Thursday, June 18, 2015

Walking Into My Fear

My mind wanders all over the place when I think about volunteering at an animal shelter.  From ~ what could be more fun that spending a couple of hours a week playing with cats 



and dogs


and bears?



Well, maybe not bears.

Then it goes over to the dark side. Like what if I show up one Tuesday morning and my favorite cat, Pearl, isn't there. Nowhere in site. And it is not because she got adopted...  

That's the part that is scaring me the most. The loss, the tears, the frustration that a perfectly good animal dies. I leave one day with a snuggle and a wave to a sweet little fur-ball and when I come back the next time - gone. Never to be seen again.

A wise friend (who does a lot of animal welfare work and animal shelter volunteering) told me, "Yes, it's horrible to know they don't all survive. But think about this - you gave that cat/dog a few hours of happiness and fun and love that they wouldn't have otherwise had." My friend, Yukari, has held many a shelter cat/dog as they draw their last breath because she wants them to feel the loving embrace of a human's arms as they leave this plane. She is much braver than I...  These words ease the painful thoughts a little but I know there will be buckets and barrels of tears shed as I go thru this journey.

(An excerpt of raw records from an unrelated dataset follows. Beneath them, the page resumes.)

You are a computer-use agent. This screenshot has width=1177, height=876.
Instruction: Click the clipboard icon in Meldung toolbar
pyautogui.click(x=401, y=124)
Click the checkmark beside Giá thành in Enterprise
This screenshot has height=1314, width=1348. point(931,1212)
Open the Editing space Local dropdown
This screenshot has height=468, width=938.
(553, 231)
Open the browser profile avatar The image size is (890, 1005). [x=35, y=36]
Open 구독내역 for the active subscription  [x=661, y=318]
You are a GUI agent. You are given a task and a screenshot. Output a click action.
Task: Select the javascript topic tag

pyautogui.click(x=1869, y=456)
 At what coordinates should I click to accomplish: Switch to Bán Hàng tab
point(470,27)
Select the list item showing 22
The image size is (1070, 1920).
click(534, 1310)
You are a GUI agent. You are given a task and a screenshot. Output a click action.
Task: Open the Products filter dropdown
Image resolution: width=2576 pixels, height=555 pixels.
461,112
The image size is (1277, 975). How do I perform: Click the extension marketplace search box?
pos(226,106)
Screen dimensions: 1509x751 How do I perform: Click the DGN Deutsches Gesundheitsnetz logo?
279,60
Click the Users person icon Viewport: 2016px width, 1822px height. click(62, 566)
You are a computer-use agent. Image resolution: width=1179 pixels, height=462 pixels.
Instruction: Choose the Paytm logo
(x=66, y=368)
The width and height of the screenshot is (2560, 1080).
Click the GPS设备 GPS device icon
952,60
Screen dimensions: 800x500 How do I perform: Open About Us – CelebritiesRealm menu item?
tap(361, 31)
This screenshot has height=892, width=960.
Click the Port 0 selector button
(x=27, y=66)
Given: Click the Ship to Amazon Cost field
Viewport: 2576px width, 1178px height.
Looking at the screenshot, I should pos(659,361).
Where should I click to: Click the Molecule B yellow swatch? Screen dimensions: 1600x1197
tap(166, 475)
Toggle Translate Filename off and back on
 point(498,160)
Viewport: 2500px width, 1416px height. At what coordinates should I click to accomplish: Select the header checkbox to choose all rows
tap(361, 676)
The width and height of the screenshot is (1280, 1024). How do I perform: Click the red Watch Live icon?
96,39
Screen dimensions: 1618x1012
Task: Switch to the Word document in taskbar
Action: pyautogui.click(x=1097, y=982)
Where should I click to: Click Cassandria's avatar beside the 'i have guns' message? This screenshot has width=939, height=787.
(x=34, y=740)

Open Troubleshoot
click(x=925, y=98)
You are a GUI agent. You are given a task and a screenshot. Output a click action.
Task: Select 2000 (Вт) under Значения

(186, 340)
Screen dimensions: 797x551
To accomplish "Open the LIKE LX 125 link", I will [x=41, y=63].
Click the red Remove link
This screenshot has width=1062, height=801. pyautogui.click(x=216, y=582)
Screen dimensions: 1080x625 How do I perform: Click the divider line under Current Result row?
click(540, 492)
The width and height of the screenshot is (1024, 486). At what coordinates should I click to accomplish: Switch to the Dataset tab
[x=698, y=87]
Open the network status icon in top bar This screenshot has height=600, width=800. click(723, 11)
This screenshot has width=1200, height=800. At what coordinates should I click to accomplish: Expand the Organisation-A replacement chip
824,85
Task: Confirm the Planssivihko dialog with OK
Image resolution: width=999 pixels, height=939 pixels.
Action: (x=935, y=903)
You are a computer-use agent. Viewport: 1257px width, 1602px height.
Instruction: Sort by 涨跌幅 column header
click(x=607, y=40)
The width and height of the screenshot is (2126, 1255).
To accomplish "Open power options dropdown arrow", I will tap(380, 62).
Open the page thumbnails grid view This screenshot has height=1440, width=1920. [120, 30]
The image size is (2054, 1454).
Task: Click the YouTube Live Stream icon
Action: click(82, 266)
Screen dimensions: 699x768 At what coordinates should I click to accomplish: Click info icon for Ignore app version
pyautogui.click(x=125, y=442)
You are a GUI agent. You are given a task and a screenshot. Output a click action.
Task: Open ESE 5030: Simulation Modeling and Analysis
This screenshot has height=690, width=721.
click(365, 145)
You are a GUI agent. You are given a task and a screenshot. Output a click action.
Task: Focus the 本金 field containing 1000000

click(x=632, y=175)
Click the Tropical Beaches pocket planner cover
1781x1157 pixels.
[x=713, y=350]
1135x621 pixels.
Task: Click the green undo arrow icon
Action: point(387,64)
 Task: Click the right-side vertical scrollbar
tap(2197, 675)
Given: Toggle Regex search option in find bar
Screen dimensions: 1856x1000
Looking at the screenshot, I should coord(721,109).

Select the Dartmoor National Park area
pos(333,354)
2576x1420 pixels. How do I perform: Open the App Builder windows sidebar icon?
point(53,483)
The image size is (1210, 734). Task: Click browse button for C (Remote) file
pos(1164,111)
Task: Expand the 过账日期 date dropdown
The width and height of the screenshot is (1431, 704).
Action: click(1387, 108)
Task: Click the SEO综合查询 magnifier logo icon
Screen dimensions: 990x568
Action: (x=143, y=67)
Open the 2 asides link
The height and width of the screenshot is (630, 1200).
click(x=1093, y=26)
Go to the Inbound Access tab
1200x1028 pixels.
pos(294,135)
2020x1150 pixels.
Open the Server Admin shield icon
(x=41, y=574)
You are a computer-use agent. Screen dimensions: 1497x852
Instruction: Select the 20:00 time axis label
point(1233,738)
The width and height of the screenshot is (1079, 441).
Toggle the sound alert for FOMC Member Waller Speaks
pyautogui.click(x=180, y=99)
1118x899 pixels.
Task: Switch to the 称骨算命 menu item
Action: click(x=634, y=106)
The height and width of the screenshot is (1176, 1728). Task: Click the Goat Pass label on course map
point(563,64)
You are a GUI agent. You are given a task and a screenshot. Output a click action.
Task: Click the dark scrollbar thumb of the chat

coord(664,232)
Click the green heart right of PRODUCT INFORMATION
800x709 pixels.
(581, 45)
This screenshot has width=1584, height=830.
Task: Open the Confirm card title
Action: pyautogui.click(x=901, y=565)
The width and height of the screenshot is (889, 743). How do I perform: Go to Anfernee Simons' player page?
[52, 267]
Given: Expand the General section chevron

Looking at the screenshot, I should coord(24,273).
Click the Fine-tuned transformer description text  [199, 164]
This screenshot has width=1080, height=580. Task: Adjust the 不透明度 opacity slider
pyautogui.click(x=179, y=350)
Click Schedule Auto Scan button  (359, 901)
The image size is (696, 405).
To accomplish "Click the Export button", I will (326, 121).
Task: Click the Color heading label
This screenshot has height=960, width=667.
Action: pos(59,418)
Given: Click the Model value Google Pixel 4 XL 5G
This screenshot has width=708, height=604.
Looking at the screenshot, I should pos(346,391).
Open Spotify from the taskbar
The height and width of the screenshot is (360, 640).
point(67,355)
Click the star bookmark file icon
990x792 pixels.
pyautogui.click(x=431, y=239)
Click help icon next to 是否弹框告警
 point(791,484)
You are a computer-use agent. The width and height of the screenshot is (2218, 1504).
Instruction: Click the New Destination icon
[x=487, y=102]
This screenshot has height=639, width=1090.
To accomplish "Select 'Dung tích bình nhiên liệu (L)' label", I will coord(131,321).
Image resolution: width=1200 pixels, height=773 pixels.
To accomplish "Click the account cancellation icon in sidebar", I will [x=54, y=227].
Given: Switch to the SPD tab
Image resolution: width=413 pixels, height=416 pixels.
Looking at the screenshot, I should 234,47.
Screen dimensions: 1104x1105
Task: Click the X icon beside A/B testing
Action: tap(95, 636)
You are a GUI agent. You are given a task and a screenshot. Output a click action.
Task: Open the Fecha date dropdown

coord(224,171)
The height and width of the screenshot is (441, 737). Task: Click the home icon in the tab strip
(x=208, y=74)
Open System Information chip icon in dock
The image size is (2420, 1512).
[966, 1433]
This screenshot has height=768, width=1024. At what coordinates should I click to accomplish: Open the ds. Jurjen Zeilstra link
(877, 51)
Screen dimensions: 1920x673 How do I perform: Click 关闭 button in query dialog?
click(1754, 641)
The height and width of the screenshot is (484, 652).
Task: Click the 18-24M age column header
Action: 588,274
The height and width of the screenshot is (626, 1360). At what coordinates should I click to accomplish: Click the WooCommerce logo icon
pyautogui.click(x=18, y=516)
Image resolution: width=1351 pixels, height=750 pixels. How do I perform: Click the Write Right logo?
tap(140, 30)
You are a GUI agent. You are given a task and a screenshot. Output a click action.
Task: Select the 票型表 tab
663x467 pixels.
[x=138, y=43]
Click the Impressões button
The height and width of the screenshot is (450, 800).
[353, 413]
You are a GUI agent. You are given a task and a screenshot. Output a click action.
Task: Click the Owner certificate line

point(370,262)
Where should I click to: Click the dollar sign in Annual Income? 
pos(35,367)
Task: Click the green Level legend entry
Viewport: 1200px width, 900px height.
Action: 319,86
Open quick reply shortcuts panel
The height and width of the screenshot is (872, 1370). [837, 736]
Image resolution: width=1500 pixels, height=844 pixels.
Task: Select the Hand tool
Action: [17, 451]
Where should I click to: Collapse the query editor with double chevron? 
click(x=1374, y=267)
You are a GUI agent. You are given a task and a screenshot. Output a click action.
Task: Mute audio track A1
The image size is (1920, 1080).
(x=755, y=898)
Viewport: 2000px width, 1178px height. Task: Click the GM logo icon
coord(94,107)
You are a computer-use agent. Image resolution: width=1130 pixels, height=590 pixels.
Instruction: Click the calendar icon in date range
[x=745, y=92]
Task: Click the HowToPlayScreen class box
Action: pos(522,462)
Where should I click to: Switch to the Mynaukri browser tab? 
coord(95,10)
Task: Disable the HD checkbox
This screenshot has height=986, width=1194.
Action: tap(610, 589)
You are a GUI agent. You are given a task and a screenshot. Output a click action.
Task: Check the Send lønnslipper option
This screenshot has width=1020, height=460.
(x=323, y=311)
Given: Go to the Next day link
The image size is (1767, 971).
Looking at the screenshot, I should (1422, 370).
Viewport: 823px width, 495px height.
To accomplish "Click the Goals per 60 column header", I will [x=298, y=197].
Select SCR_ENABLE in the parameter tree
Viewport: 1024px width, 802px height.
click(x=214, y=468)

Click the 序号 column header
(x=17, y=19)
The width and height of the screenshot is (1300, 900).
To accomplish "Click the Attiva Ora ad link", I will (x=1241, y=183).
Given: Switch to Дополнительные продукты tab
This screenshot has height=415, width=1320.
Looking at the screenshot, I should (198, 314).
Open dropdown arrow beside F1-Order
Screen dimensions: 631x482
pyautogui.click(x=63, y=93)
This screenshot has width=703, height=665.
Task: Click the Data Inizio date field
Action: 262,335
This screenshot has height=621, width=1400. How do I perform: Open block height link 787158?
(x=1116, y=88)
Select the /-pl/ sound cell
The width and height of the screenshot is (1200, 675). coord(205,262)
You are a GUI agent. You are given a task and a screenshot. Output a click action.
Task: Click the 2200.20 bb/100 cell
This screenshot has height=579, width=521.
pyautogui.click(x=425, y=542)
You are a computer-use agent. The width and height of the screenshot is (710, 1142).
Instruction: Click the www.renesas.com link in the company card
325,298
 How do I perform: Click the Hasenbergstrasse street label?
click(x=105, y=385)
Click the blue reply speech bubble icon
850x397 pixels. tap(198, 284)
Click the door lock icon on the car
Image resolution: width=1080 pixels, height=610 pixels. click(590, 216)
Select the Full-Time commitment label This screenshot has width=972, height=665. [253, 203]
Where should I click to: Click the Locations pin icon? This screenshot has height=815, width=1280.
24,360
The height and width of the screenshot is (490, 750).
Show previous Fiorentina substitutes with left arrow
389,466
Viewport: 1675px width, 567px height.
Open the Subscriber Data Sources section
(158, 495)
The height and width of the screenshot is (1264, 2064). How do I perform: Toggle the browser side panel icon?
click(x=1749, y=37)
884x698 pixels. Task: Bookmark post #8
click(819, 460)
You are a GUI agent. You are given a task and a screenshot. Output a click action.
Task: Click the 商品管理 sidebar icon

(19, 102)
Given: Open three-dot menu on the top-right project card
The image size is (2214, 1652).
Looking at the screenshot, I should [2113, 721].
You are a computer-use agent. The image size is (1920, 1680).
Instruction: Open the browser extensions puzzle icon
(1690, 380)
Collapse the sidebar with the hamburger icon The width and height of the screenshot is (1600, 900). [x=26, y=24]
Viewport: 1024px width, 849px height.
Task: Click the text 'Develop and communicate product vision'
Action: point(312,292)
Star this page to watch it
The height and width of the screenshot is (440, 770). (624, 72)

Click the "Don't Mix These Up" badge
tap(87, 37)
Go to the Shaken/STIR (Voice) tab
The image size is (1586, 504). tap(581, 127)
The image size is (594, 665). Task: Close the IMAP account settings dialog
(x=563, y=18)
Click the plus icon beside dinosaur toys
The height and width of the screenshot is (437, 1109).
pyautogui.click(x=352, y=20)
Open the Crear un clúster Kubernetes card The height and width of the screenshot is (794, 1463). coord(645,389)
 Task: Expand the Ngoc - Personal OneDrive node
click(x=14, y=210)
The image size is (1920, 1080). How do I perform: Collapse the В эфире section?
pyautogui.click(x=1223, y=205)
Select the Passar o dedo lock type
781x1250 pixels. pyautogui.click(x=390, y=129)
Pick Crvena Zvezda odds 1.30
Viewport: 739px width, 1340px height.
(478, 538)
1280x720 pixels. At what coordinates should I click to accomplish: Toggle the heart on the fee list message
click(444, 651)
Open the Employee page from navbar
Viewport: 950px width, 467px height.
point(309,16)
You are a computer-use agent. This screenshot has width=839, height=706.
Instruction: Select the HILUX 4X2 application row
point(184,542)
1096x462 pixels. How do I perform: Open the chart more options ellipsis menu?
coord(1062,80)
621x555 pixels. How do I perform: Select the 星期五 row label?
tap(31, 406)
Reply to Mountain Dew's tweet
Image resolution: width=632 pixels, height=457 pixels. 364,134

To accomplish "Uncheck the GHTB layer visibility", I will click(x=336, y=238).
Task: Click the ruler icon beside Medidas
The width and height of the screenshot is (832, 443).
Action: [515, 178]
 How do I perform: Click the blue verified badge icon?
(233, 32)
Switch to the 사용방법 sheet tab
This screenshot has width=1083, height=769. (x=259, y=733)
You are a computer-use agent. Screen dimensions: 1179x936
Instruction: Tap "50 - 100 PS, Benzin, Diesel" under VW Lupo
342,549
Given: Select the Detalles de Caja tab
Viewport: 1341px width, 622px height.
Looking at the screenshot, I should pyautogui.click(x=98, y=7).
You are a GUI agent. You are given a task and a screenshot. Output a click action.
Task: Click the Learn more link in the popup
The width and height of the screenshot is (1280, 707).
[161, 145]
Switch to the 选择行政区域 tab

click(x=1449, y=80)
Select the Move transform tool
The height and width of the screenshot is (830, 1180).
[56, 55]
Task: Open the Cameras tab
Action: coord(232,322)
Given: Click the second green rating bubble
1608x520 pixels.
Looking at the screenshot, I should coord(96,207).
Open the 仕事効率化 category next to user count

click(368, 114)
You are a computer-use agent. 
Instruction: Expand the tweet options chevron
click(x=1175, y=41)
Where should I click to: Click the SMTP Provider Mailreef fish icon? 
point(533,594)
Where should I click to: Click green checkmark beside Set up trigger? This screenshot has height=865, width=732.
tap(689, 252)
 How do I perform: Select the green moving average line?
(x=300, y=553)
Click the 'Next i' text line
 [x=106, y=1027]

I read an article recently that some Veterinarians and shelter workers suffer from depression - some so severe they commit suicide. It was something I had never considered. As a pet owner I know how hard it is to "put a pet down" but I never thought about it from the other side. These are people who devote their lives to animals. Even if they don't know the animal - it is never easy to see an animal die. When they do know the animal it is even harder. They become attached to their patients/shelter animals, too. I can tell you that our beloved Veterinarians hugged us and cried with us when we said goodbye to our little guys. I hope they know how comforting that was and how much solace it gave us.

So I'm taking this step - this step into fear and the unknown - to honor the caretakers as well. I could never do what they do day in and day out. I admire and respect them so much. If they can do this every day I can give a couple of hours a week to give an animal joy.

I am walking into my fear.  I'm opening that door, stepping over the threshold, taking a deep breath, holding my friend's hand and changing my life forever. Without challenge there is no growth, no reward and no enriching life experience.  Here we go...

How lucky I am to know I will be coming home to these two monkeys - rescue dogs themselves - and knowing they aren't going anywhere any time soon. Granted they are both 7 years old (they were 6 when we adopted them) but with all the love, training, healthy food and exercise they get - they'll be here for a long, long time. Despite their concern...


You are coming back, right?


Please come home. Preferably without another dog. Like Koko.

(*explanation* Kizzie came first and was -  still is - a little jealous of Koko. 
They aren't exactly best buddies, 
but we know they would miss one another if the other was gone. 
Kizzie just has to be sure her Alpha Dog crown doesn't slip too much.)